Bölüm 28

13.4K 1.5K 605
                                    


Gündem böyleyken bölüm atmak içimden gelmedi ama biraz kafa dağıtmak iyi gelir belki🥲

Bölüm beklediğinizi telafi edecek şekilde uzun, keyifli okumalar gece kuşlarım 🕊️🕊️



Kenan etkisi.. Hızla atan kalbimin sesi.. Ona çıkan tüm yollarımın adresi. Aşk böyle bir şey miydi? Kenan büyücüydü.. Bir orada bir burada görünen bir rüya alemi.. Ne ara buraya gelmişti, benim eve geçeceğimi nereden bilmişti? Bizi anılara hapseder gibi neden hapsetmişti buraya? Derdi neydi? Kapıyla arasına almış, hesap sormak istercesine beni köşeye sıkıştırmıştı. İlk defa zevk alıyordum orası ayrıydı. İlk defa beni köşe bucak sıkıştırmasına gönlüm razıydı.

'Sen ne yaptığını sanıyosun!!'

Dişlerinin arasından tıslayarak sorduğu sorunun etkisi kirpiklerimi titretti. Ne yapıyordum? İleri mi gitmiştim? Bu kadarı fazla mı gelmişti? Elbise mi, makyaj mı, saçlar mı olmamıştı! Neyi beğenmemişti?

'Ne yapıyomuşum!!'

'Senin bu rahat hareketlerin yüzünden, parmağına takmadığın şu halka yüzünden benim karımı bekar sandılar! Karımı bekar sandılar ulan! Benim karımı! Kenanın karısı demediler! Bu kız yeni galiba dediler!!'

'Ne diyosun ne bekarı ya?'

Tabi tabi, hiç anlamadım zaten.. Ne parmağımda yüzükler ne kolumda bilezikler.. Öyle bekar kız gibi salınıp durdum, tabi zannedecekler. Karanlıkta görmüyor diye güldüm içime içime. Ohhhhh sana Kenan! Benden bu kadar da yerin altında vardı ama göremedin be kocam..
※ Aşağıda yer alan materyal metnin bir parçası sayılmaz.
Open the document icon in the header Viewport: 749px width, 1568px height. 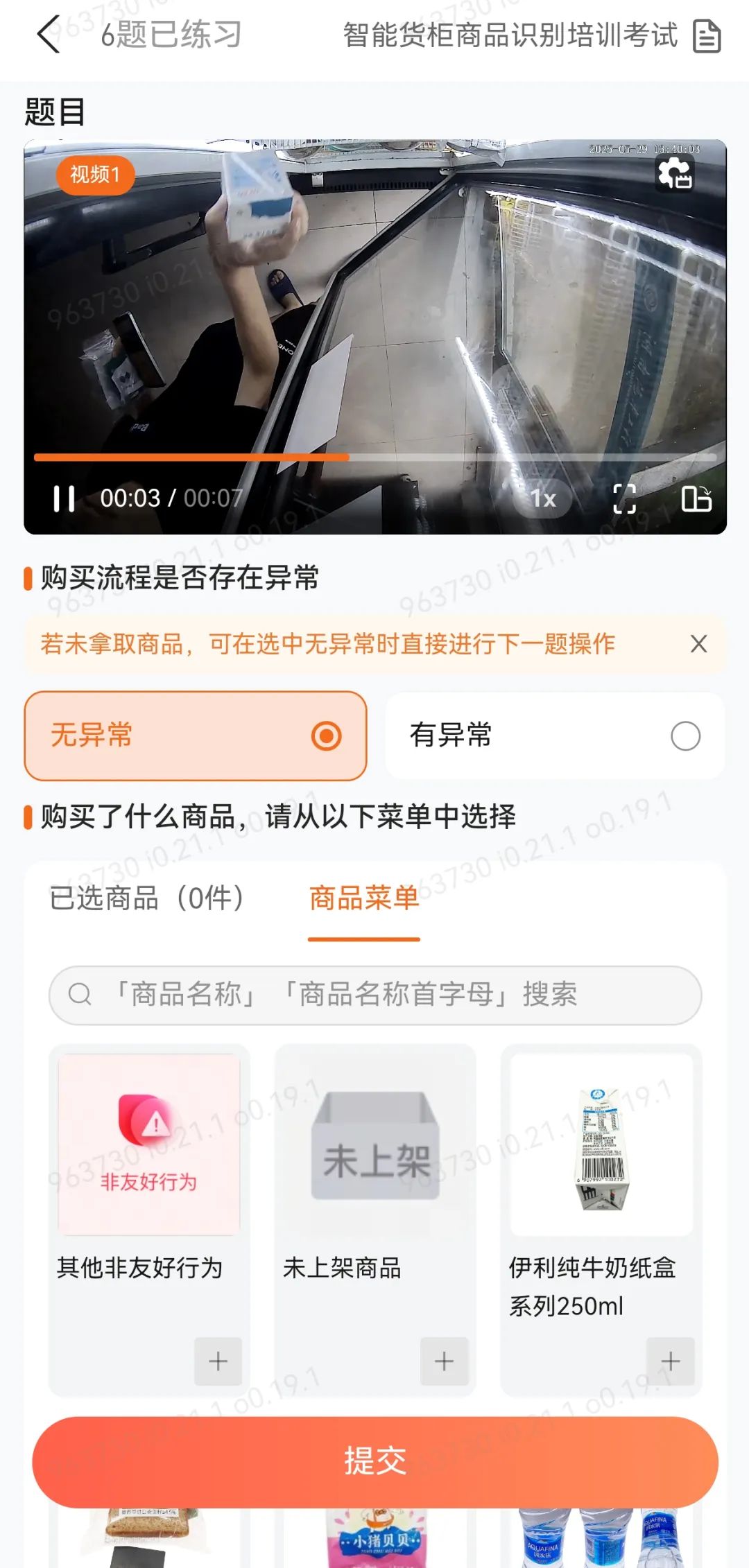pyautogui.click(x=707, y=36)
'Anlamamazlıktan gelme! Salağa yatma bak beni çileden çıkarma!!'

'Kenan.. asıl sen napıyosun.. bırak beni bekliyo herkes!'

Kızgın boğalar gibi burnundan soluyordu.. Öfkesi elle tutulacak kadar somut, siniri bir öpücüğümle sönecek kadar şeffaftı. Dudakları alnımda beklediği için nefesi saç diplerime esiyordu. Arkamda ki tahta kapıya bir yumruk attı, beni yerimden hoplattı.
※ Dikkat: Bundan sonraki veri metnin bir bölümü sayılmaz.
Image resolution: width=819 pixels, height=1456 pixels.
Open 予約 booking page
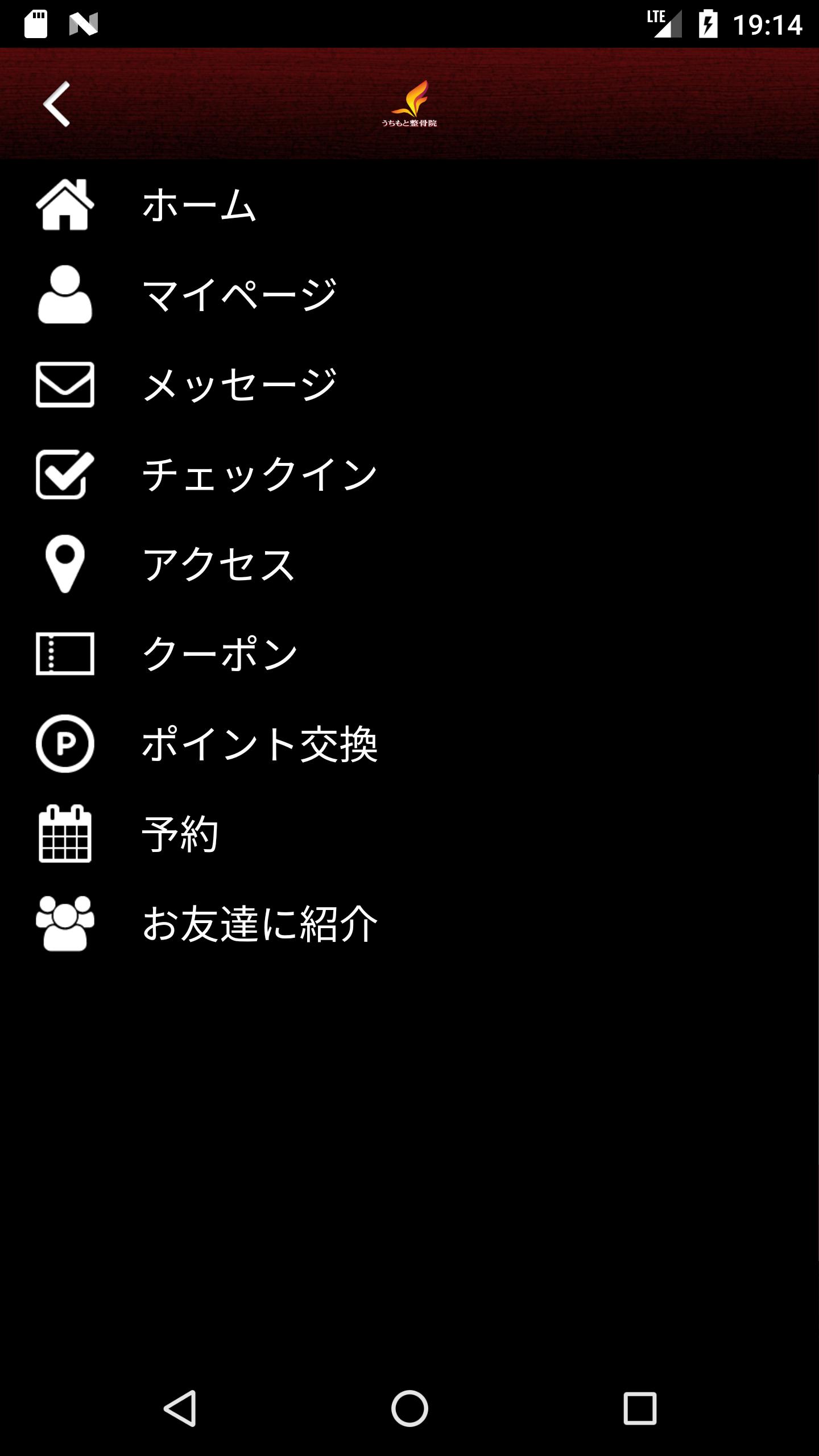tap(180, 834)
'Narin.. seni bekleyeni de sikerim! Sana bakanı da sikerim! Bütün gece seni alıp gitmeyen kendimi de tamam mı!'

'Ne oldu ya! Neden sinirleniyorsun şimdi?'

'Ne neden! Bana bile bile sorma! Beni bile bile delirtme!'

Kıskanmıştı, öyle kıskanmıştı ki, deliye dönmüş, karşımda nefes nefese kalmıştı. Karanlıktan net göremesem de silüetini gayet seçebiliyordum. Çenesi kasılmış, kaşları çatılmış, göz bebekleri tüm beyazı kaplamıştı. Korkutucu görünüyordu, korkuyu damarlarımda hissediyordum. Yine de geri adım atmıyordum ya, ben de biraz kaşınıyordum.
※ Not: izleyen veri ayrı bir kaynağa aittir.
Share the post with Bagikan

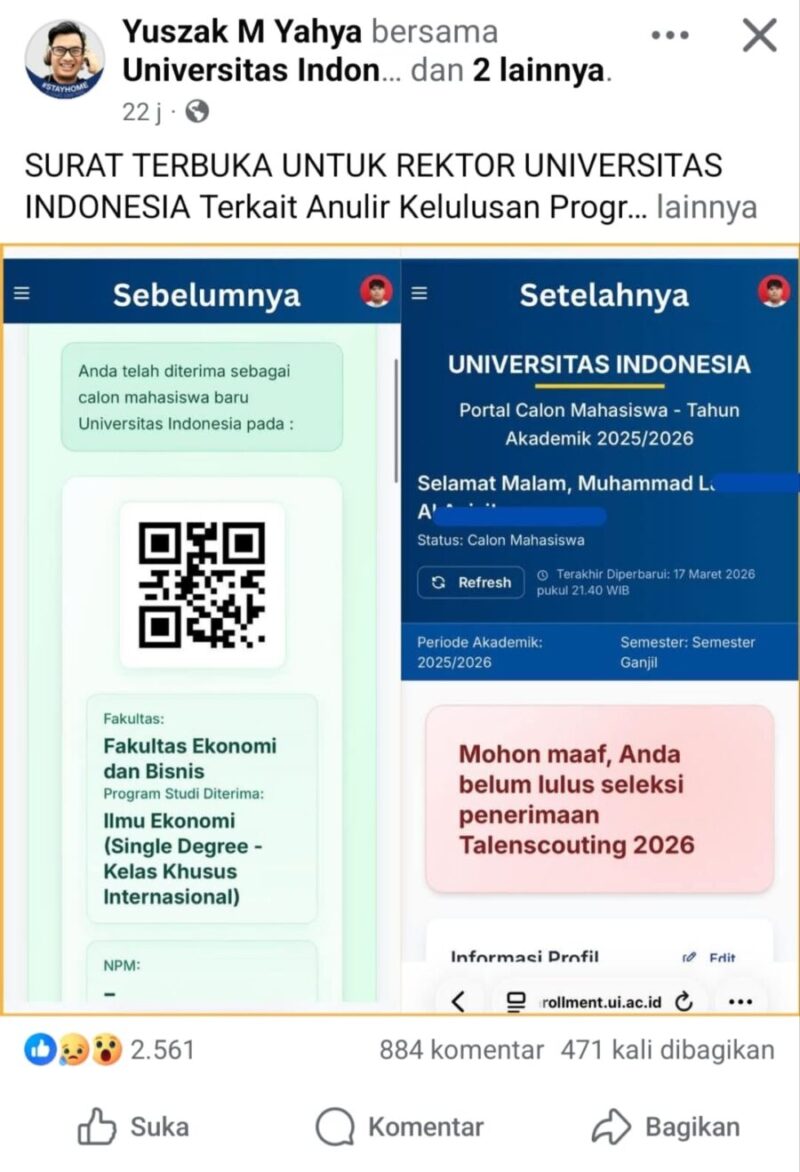[x=666, y=1127]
'Bir aydır evliyiz tabi ne yan yana görüldük ne bir yerde beraber anıldık. Normal yani bekar sanmaları.. Yengeme de kaç kişi sormuş, ayrıldıysa biz talibiz filan demişler..'

Bir yumruk daha attı kapıya, yüreğim hop oturup hop kalkıyordu. Korkudan mı heyecandan mı çarpıyordu bu denli? Beni kıskanmasının verdiği zevk mi taşıyordu içimden? Hissettirmediği tüm duyguları şu iki günde toplu olarak yaşattığı için mi çağlıyordu yüreğimden? Kan bile daha hızlı pompalanıyordu kalbimden, duygularımı kontrol altında tutamıyordum.

'Senin o taliplerini ne yaparım biliyor musun?'

'Ne yaparsın? Harun'un dediği gibi kamyonun arkasına bağlayıp tüm köyde sürükler misin?'

Kalbinin sesinden başka bir şey duymuyordum. Kalbimin sesi dahi bastıramıyordu onu. Dışarıdan gelen müzik sesi bile yetmiyordu kalplerimizi susturmaya. Öfke, şehvet, korku, arzu, o kalbin gümbürdemesinden duyduğum sesler karmakarışıktı. Gömleğin iki yakasından tuttum. Ah... tüm gece hayalini kurduğum o harika koku burnumun ucundaydı.